| Carmen Conde a los 6 años. Fuente: Cuadernos de Literatura Infantil y Juvenil |
Sobre la lectura de ingreso en la Real Academia de la Lengua en enero de 1979, vamos a reseñar la información que apareció en EL PAÍS y ABC el 30 de enero de 1979, porque el 29 de enero era lunes y la única publicación era Hoja de Lunes. Para finalizar, utilizaremos un medio que no existía en 1979 para recordar aquel momento. En este caso, EL MUNDO, que se empieza a publicar diez años después.
EL PAÍS, 30-01-1979, titulaba su crónica del ingreso como académica de Carmen Conde El fin de una discriminación literaria. Injusta y vetusta, dijo la poeta. Citó a Mihura, que había comprendido mejor a las mujeres al interpretarlas en sus inolvidables comedias. Era el ritual de siempre. Citar al autor que te ha precedido en el asiento. Nombró, a continuación, a escritoras del siglo XIX: Gertrudis Gómez de Avellaneda y su sentido del tiempo transfuga y el deseo de eternidad. Añadió a Carolina Coronado y Rosalía de Castro, reivindicando a la poesía de la mujer que se sale del esquema previsto; y efectuó un estudio crítico y semejante de poetas masculinos tratados en su estudio. Memoria y muerte fueron dos de los pilares sobre los que se basó el estudio sobre la noción de eternidad, como señalaría el académico que le contestó, Guillermo Díaz-Plaja, que desembocaría en esa misma noción de eternidad, más allá de la fama y la inmortalidad, y que, en Juan Ramón y Unamuno, tocaba lo religioso y lo místico.

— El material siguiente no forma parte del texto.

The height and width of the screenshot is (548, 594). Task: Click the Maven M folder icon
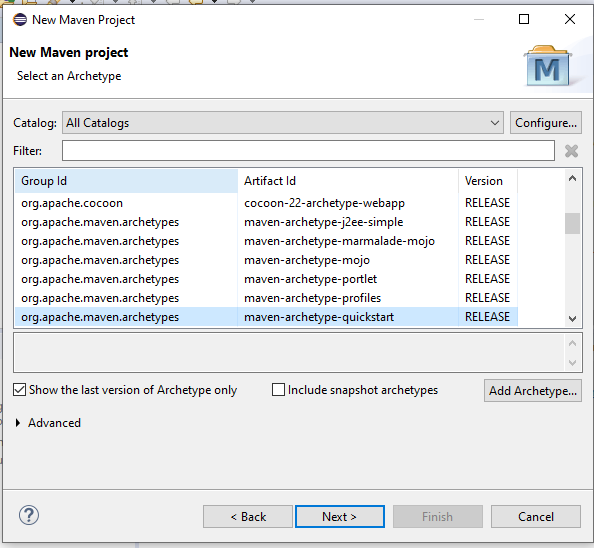pos(548,66)
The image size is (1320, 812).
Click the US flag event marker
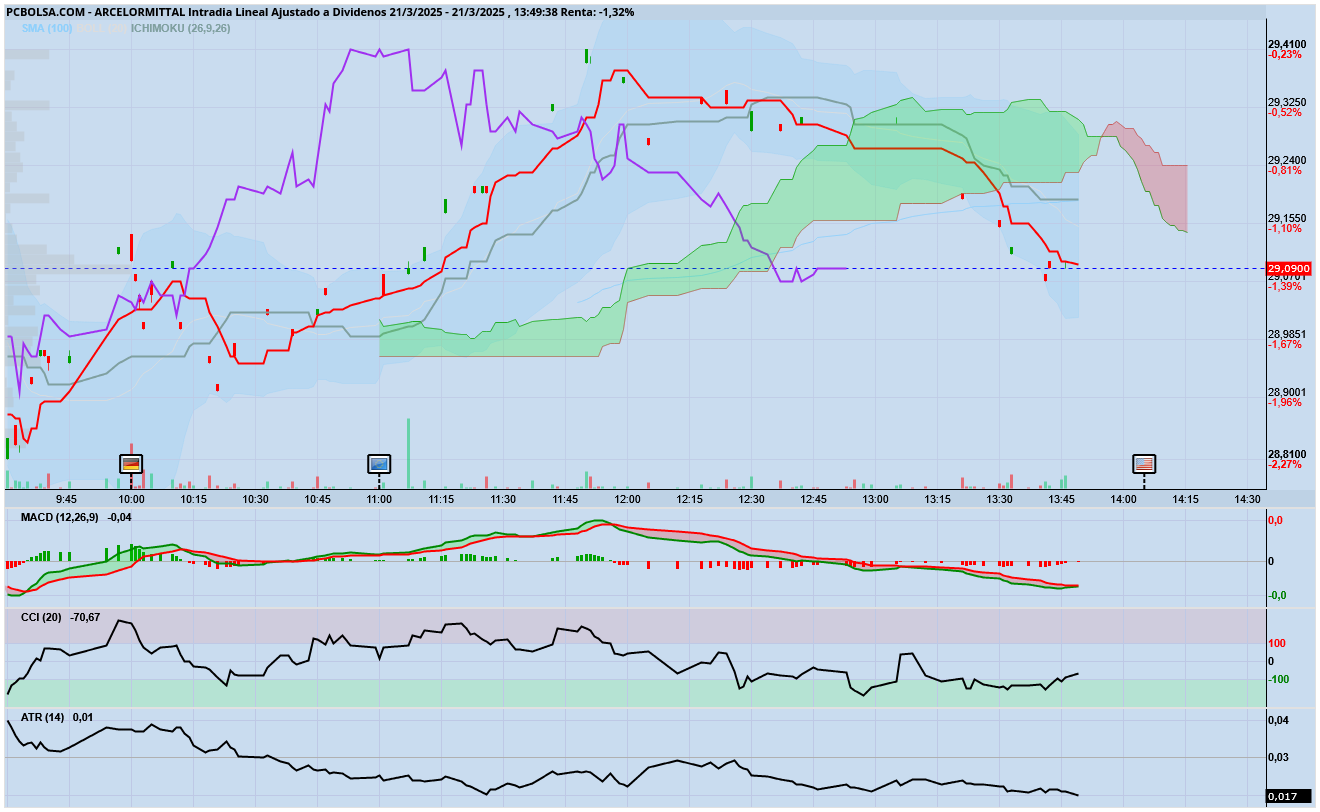click(x=1144, y=463)
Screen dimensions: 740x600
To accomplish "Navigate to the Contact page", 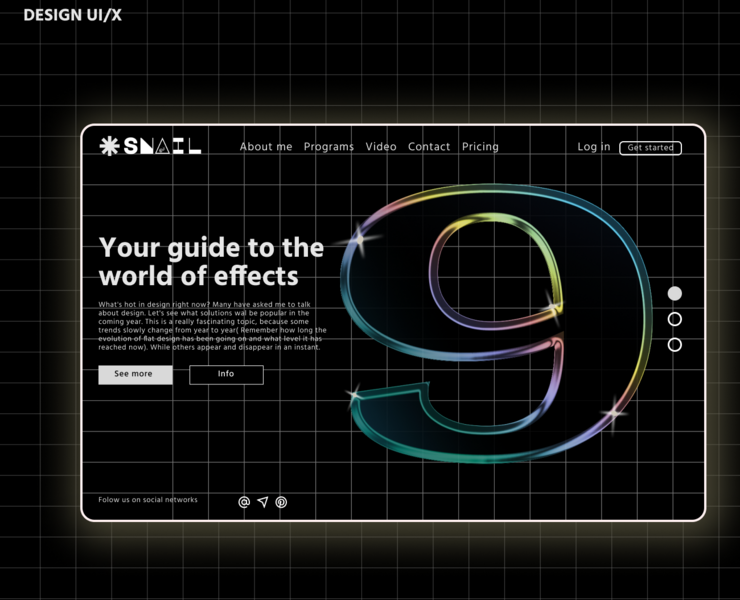I will tap(429, 147).
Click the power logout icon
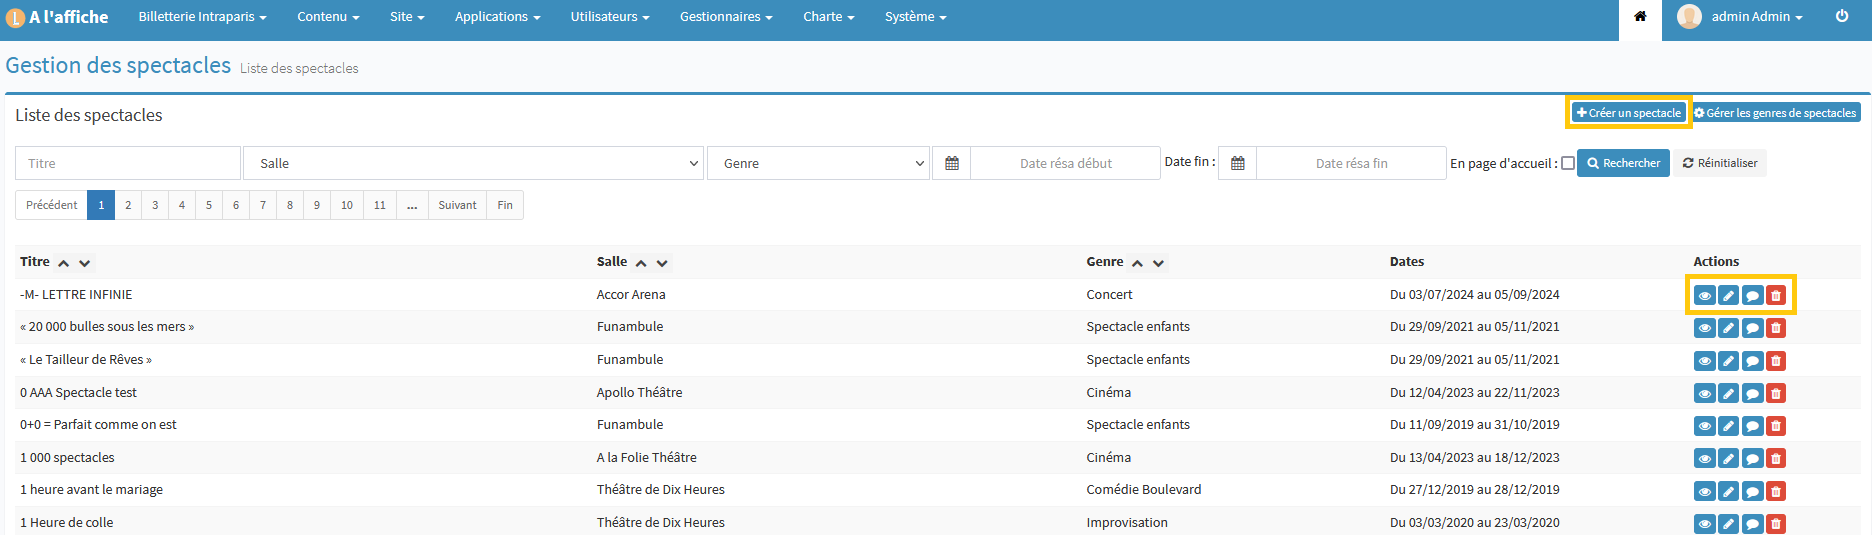Screen dimensions: 1872x535 [x=1842, y=17]
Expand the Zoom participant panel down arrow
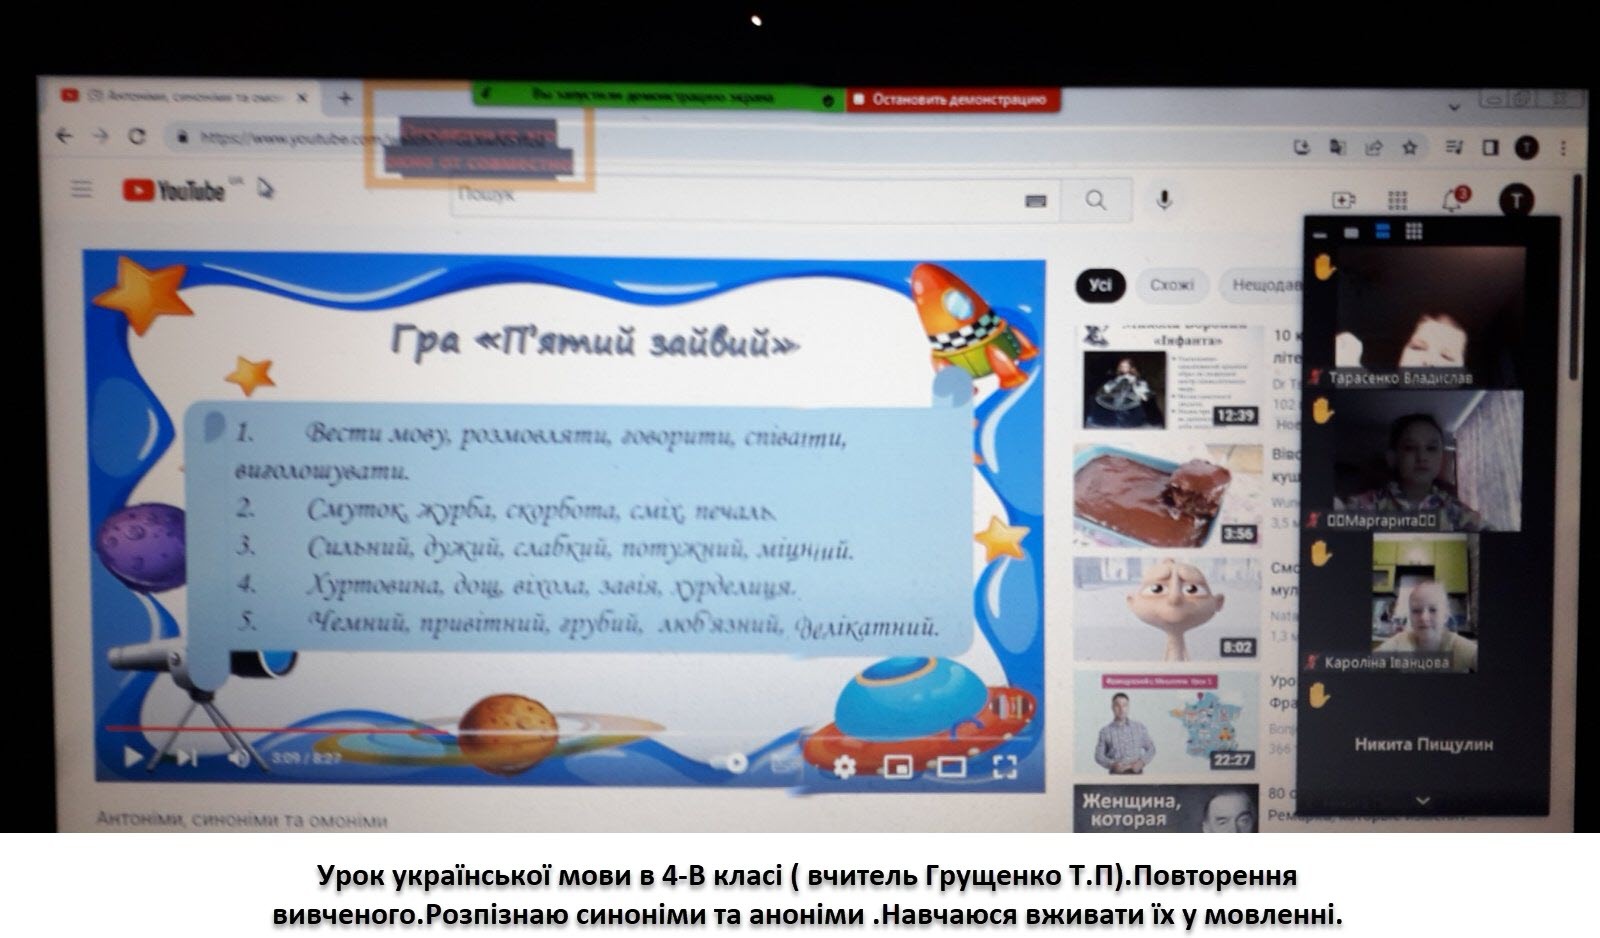This screenshot has width=1600, height=938. click(1422, 800)
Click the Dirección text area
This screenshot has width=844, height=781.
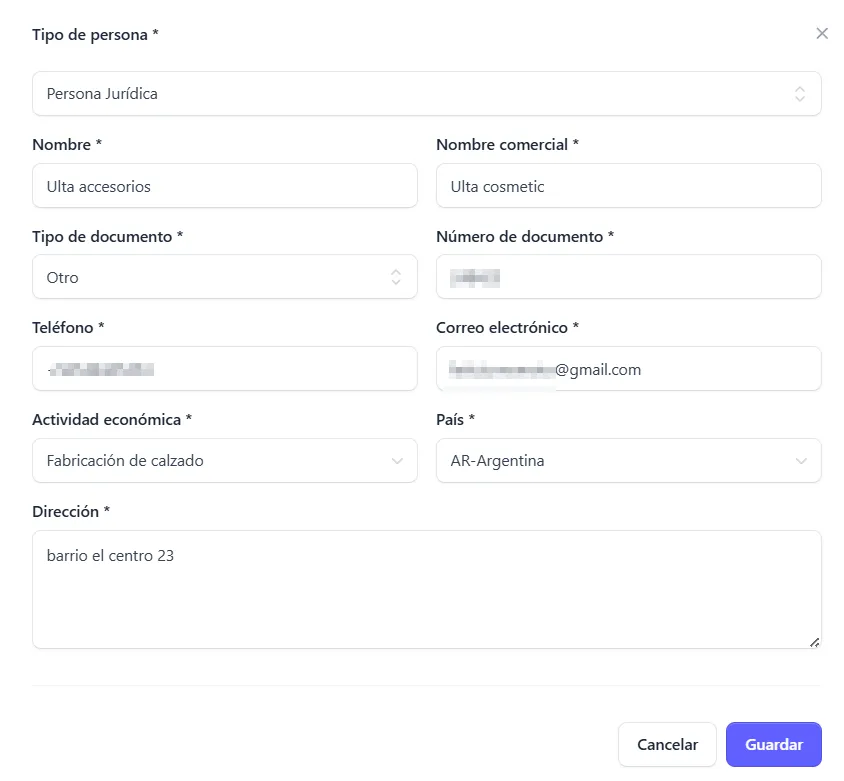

La poesía era memoria y biografía cuando habló de Cernuda, Espriú y Antonio Oliver, su marido. Con Cernuda, contaba que hay un momento en el que nos encontramos con la existencia de una realidad diferente de la percibida a diario. Y la poeta decía que hay un momento en que ya no basta esa realidad diferente, sino que algo alado y divino debía acompañarla y aureolarla, tal el nimbo trémulo que rodea un punto luminoso. Y termina: Ese nimbo trémulo; lo divino y lo humano, alma y cuerpo, tierra y mar... cita entonces a Antonio Oliver, porque en ningún poeta deja de alentar la esperanza de ser y de haber sido.
Los Reyes de España impusieron el cordón verde de la Academia tras hablar de temas que los redactores de EL PAÍS consideraban comunes a hombres y mujeres: la fugacidad del tiempo, la presencia de la muerte y el deseo de eternidad.
Señalaba también EL PAÍS que estaba el aforo completo en la lectura de ingreso de Carmen Conde, tanto por la importancia de la primera mujer académica como por la presencia de los Reyes. Un acto con más asistencia que la registrada en la entrada de Aleixandre o Madariaga.
Continuamos con ABC. Llevaba en su portada del 30 de enero el ingreso de Carmen Conde.
| ABC, 30 de enero de 1979 |
Los reyes y la cultura, titular que informaba de la participación de la jefatura del Estado en distintos actos culturales. En las páginas 8 y 9 del diario, un reportaje de la lectura de ingreso realizado por Santiago Castelo con reportaje gráfico de Sanz Bermejo incidía en la presencia de los Reyes al ser la primera académica de número y por la expectación creada en el mundo literario. Era un día con un inicio frío y con lluvia intermitente y madrugadora, pero el sol se hizo con la tarde en medio de altas nubes.
¡Gloria a los hombres de alma generosaque la prisión odiosarompen del pensamiento femenino!
No olvidó la referencia a Antonio Oliver, que nunca perdió el aliento de la esperanza del ser y de haber sido.
Ahora vamos a salir de EL PAÍS y ABC. Nos vamos al diario EL MUNDO. Pero ya en el siglo XXI.
| Doodle de Google sobre Carmen Conde en agosto de 2018 |
Y, finalmente, estamos en 2019. Rosa Villacastín escribe un reportaje evocando dos hechos: Su entrada en la Academia y la relación que estableció Carmen Conde con su abuela Francisca, por la cual conoció a la escritora y su marido, Antonio Oliver, cuando tenía nueve años en octubre de 1956. El matrimonio de poetas se presentó en la sierra de Gredos con unos universitarios americanos porque querían conocer a la abuela de Rosa Villacastín, Francisca Sánchez, porque había sido el gran amor de Rubén Darío, el poeta nicaragüense, del que guardaba un archivo en un baúl azul. La idea era convencerla de que donara ese archivo al Estado español para que no se perdiera cuando muriese.